Aider Polyglot Benchmark
#1
by
whoisjeremylam
- opened
Here are the results of a single pass through the current Aider benchmark. These results are for the non-quant'd as per this repo.
pass_rate_2 seems to be a little lower than the reported rate for the default BF16. In the Aider Discord, they seem to report BF16 to be 32.4.
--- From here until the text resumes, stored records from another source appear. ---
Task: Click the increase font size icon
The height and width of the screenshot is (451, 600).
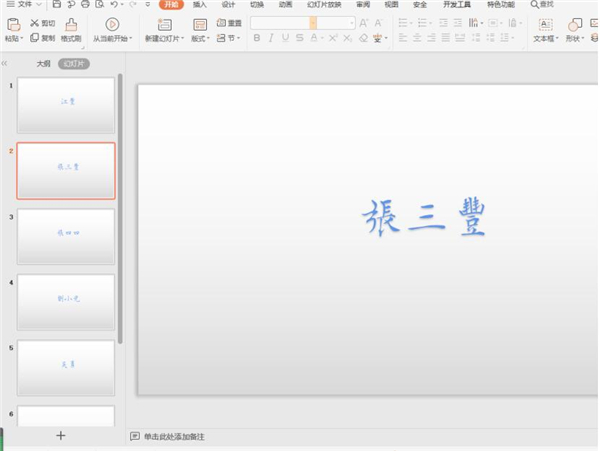Action: point(364,22)
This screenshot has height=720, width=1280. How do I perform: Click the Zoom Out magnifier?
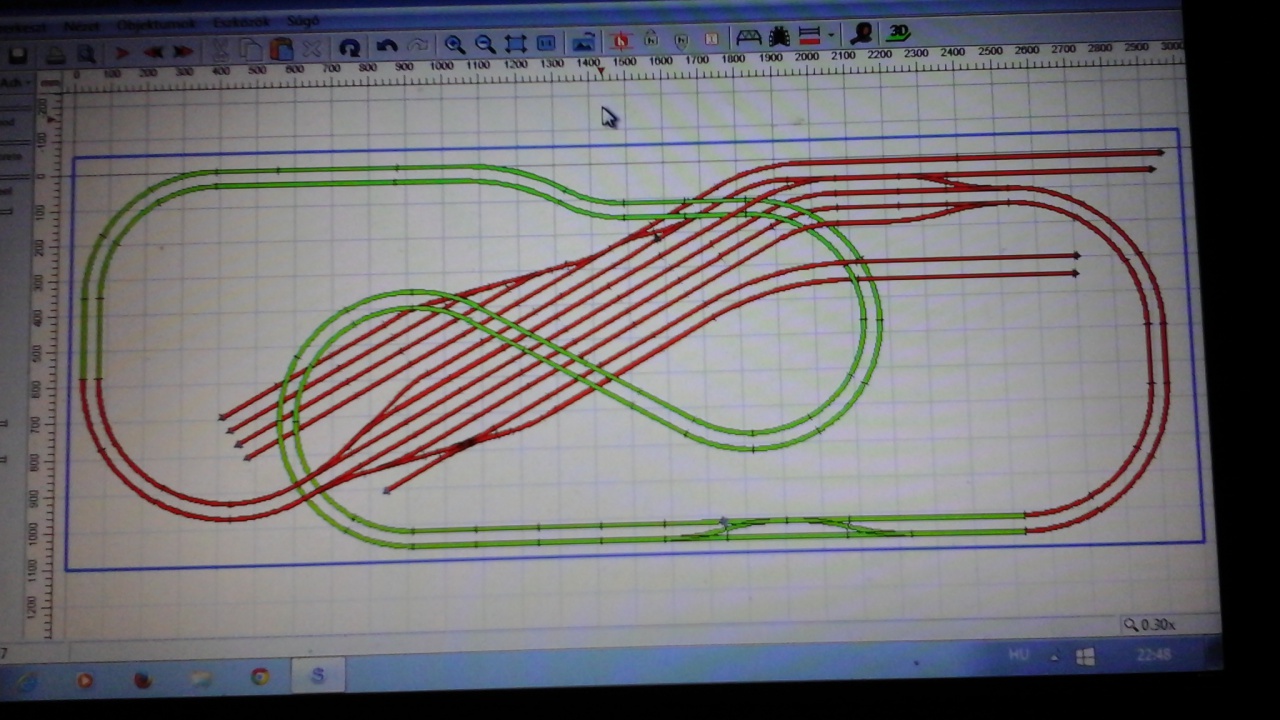485,44
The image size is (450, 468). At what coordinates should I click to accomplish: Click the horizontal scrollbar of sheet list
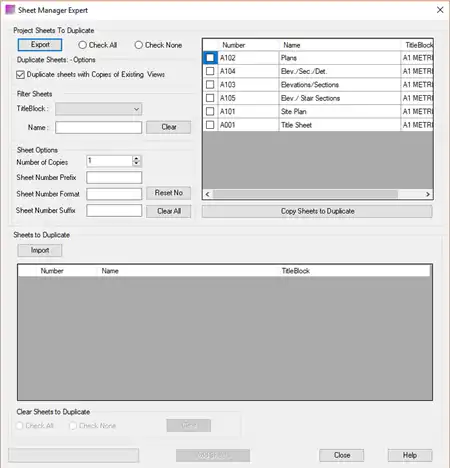305,194
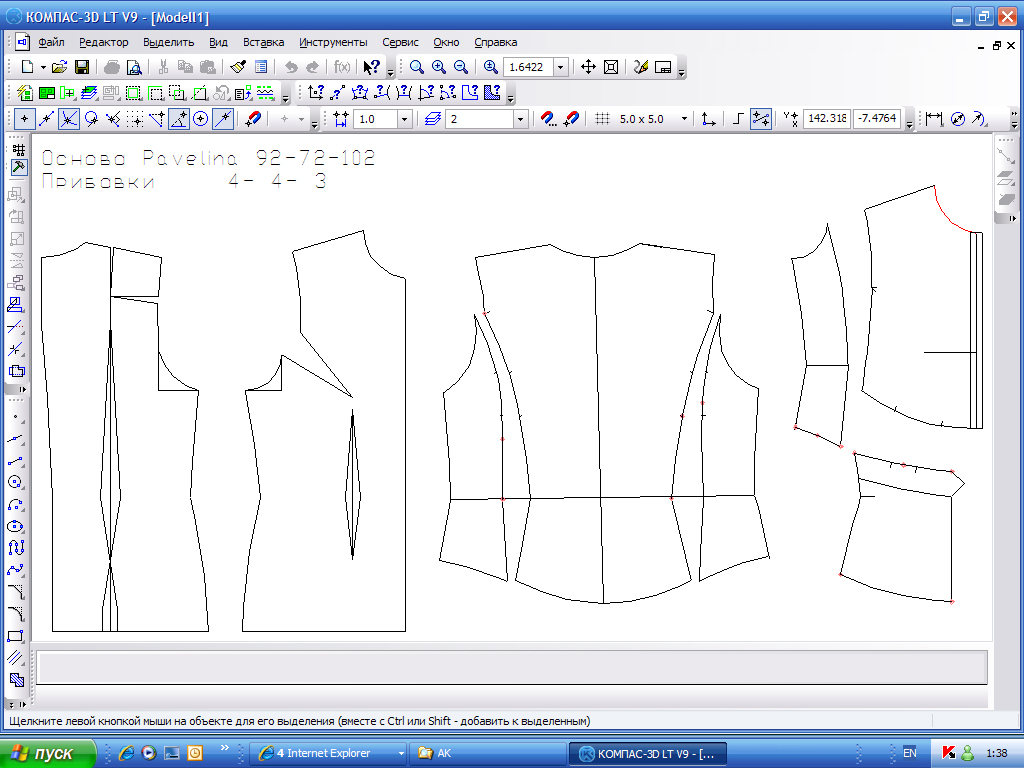Click the пуск Start button
This screenshot has height=768, width=1024.
pos(49,753)
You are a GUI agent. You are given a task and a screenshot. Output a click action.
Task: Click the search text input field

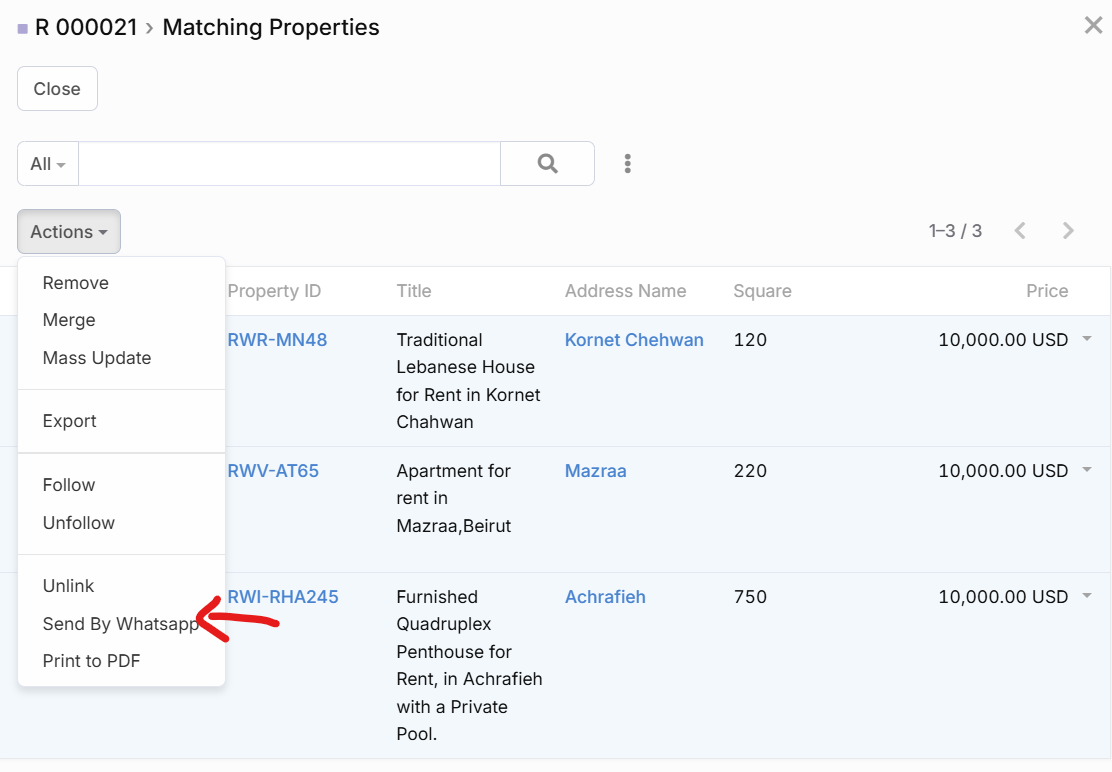[x=289, y=164]
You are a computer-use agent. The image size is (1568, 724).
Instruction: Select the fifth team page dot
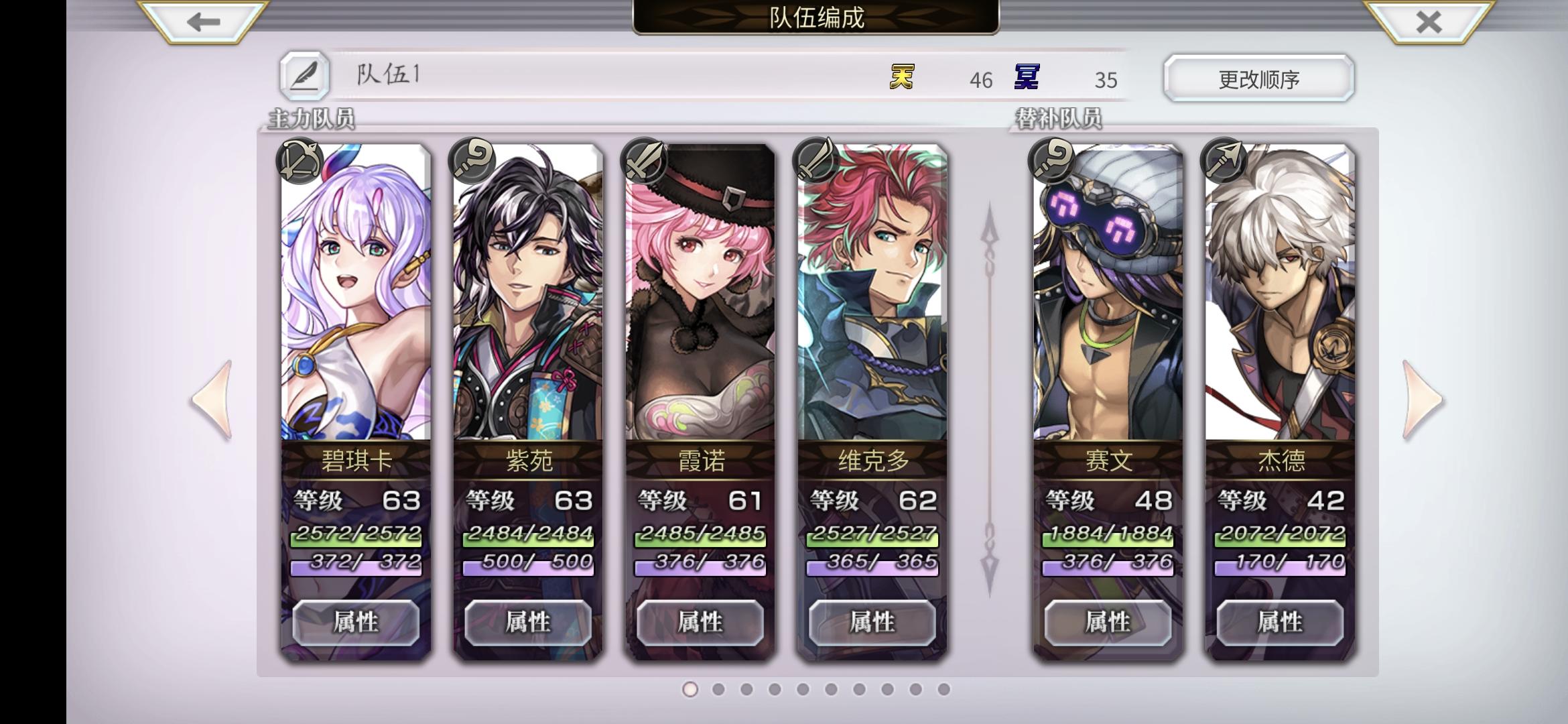(803, 689)
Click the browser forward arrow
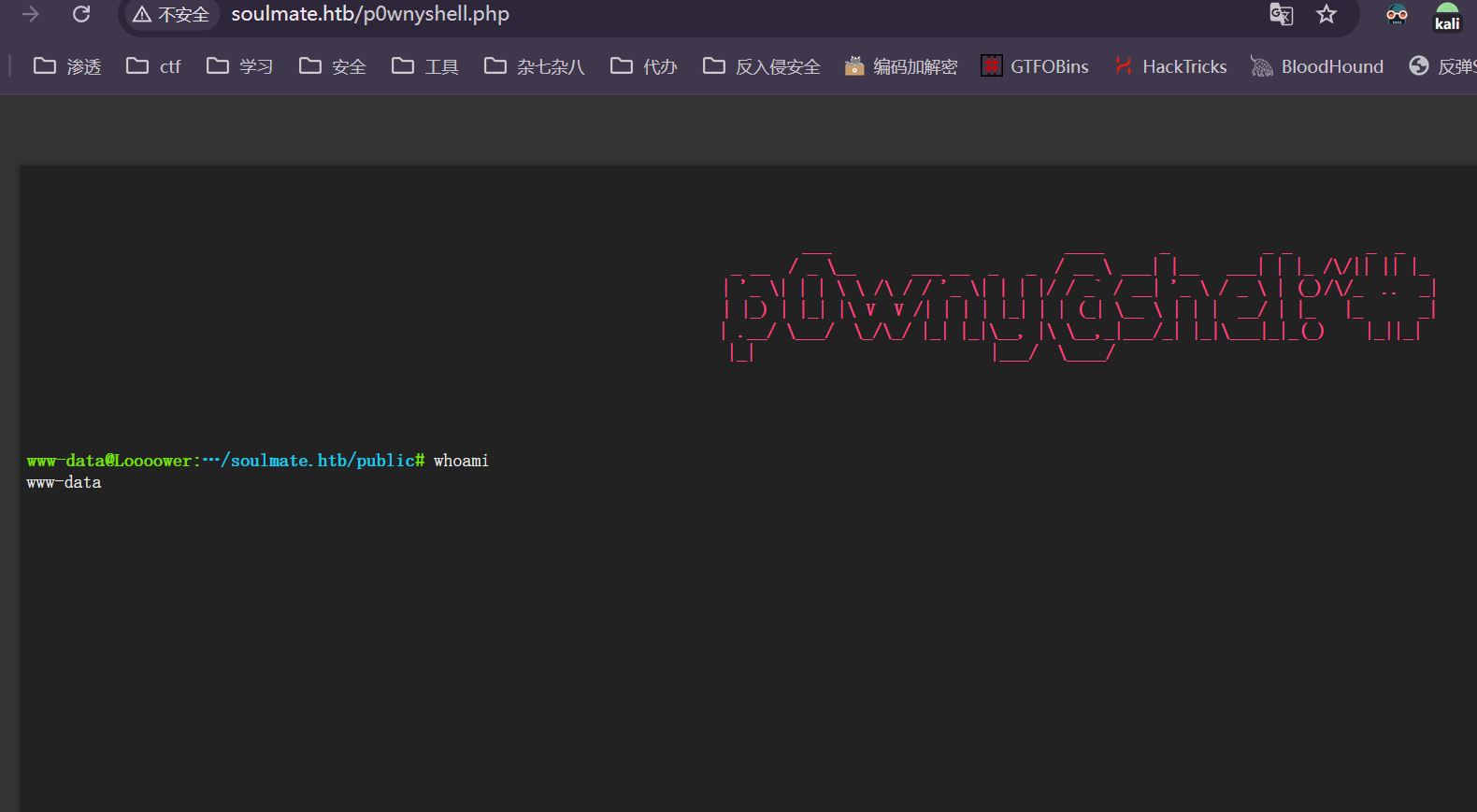 pos(31,14)
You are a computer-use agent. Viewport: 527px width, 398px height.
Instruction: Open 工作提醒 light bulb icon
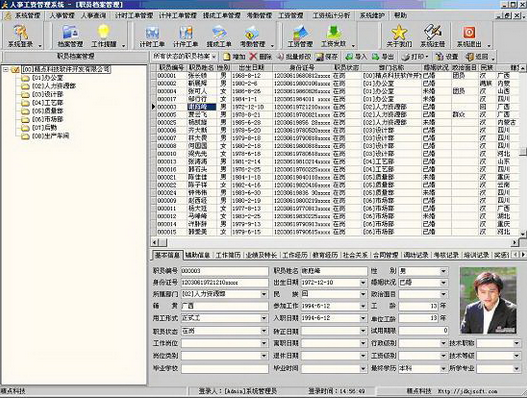(104, 36)
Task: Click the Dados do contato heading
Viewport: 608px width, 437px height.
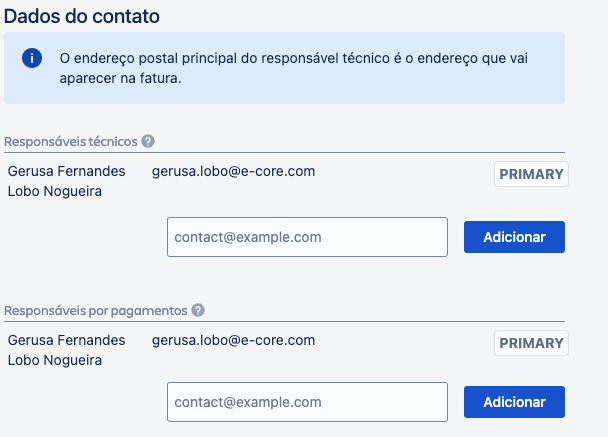Action: tap(81, 16)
I'm a newb when it comes to Aider and vllm, so I've also included the command lines I used in case there is something wrong.
Serve:
CUDA_VISIBLE_DEVICES=0,1 \
vllm serve \
--port 5000 \
--gpu-memory-utilization=0.95 \
--max_model_len=131072 \
--pipeline-parallel-size 2 \
--model=/home/ai/models/cerebras/Qwen3-Coder-REAP-25B-A3B \
--served-model-name Qwen3-Coder-REAP-25B-A3B
Aider:
./benchmark/benchmark.py Qwen3-Coder-REAP-25B-A3B --model openai/Qwen3-Coder-REAP-25B-A3B --edit-format diff --threads 1 --exercises-dir polyglot-benchmark
Results:
- dirname: 2025-10-22-11-21-46--Qwen3-Coder-REAP-25B-A3B
test_cases: 225
model: openai/Qwen3-Coder-REAP-25B-A3B
edit_format: diff
commit_hash: 11516d6
pass_rate_1: 12.0
pass_rate_2: 27.6
pass_num_1: 27
pass_num_2: 62
percent_cases_well_formed: 94.7
error_outputs: 20
num_malformed_responses: 19
num_with_malformed_responses: 12
user_asks: 114
lazy_comments: 1
syntax_errors: 0
indentation_errors: 0
exhausted_context_windows: 1
prompt_tokens: 3341547
completion_tokens: 549320
test_timeouts: 5
total_tests: 225
command: aider --model openai/Qwen3-Coder-REAP-25B-A3B
date: 2025-10-22
versions: 0.86.2.dev
seconds_per_case: 35.2
total_cost: 0.0000
Interesting, so it did decrease a bit in pass rate. Thank you.